Word and element locating data
## Start
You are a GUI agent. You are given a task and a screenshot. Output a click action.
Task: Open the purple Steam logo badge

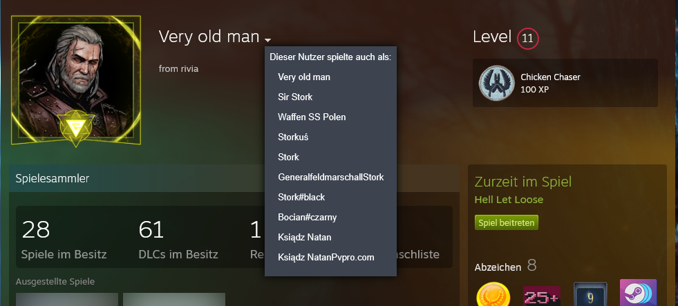638,293
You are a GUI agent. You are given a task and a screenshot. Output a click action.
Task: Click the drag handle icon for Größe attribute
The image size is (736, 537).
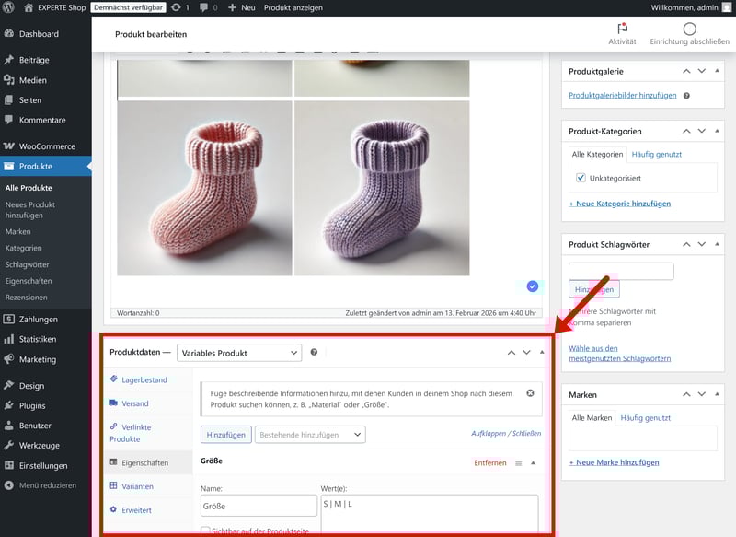click(x=518, y=462)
## End
### What is being asked
Please recast the lines above as a Markdown table with the columns Row and Line, numbering each row and skipping blank lines. Leave the pictures out of the table.

### The answer
| Row | Line |
|---|---|
| 1 | You are a GUI agent. You are given a task and a screenshot. Output a click action. |
| 2 | Task: Open the purple Steam logo badge |
| 3 | 638,293 |
| 4 | You are a GUI agent. You are given a task and a screenshot. Output a click action. |
| 5 | Task: Click the drag handle icon for Größe attribute |
| 6 | The image size is (736, 537). |
| 7 | click(x=518, y=462) |